Out of several QCs designed to validate the detector for CMS muon chamber upgrade, gain uniformity of the detector is one of the major tests since it is an important parameter of any gaseous detector. To overcome the limitation of doing gain uniformity sector-by-sector, a new readout system is designed by RD51 known as a Scalable Readout System (SRS), and later opted by CMS GEM collaboration for the quality assurance of the GEM detectors. Which consists of APV25 front-end chip with 128 readout channels connected to the readout board of the detector. It is important to quantify the non-uniformity present in the channels of ASIC in order to disentangle with the non-uniformity of the detector. Also, due to big size (∼1 m) and no spacers present in the middle of the detector, there is a finite probability of the bending in the readout PCB which may results in the non-uniformity in the induction gap.
A novel technique has been developed to observe the possible bending in the readout board/induction gap.
Furthermore, the increasing demand for GEM foils has been driven by their application in many current and proposed High Energy Physics (HEP) experiments.
Keeping in mind the demanding GEM foil production process, the commercialization of GEM foils has been realized and established for the first time in India by Micropack Pvt. Ltd., a Bengaluru based company. However, it’s a long and laborious effort to validate the foils delivered by these companies to claim that the GEM detectors made from them are compatible with high scientific standards. An extensive R&D has been performed on the different set of foils including single and double mask samples produced by the company.

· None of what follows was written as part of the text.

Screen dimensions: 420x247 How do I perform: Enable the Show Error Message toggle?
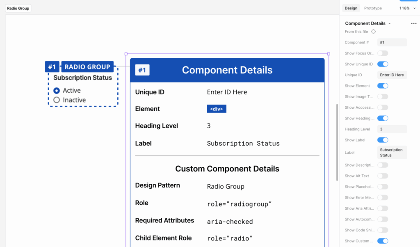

An important part of the Ph.D. work includes the search for the dark matter candidate at LHC. The search was based on the assumption that if non-gravitational interaction occurs between dark matter and standard model particle, the search of dark matter like a candidate is feasible at the LHC energy scale. Such topologies are known as mono-X searches, where X (=g, q, γ, Z, W, or Higgs boson) is the standard model particle. The production of standard model particle is either due to Initial State Radiation (ISR) or due to new vertex couplings. For Higgs boson, ISR is highly suppressed hence the mono-h channel is only due to the direct coupling of dark matter with standard model particle. The data collected using proton-proton collisions at center of mass energy (sqrt(s)) of 13 TeV in the year 2015, corresponds to an integrated luminosity of 2.3 fb^-1. The Higgs boson decaying to a pair of bottom quarks with missing transverse energy in the final state has been studied. Finally, the results were interpreted using two-Higgs Doublet Model (2HDM).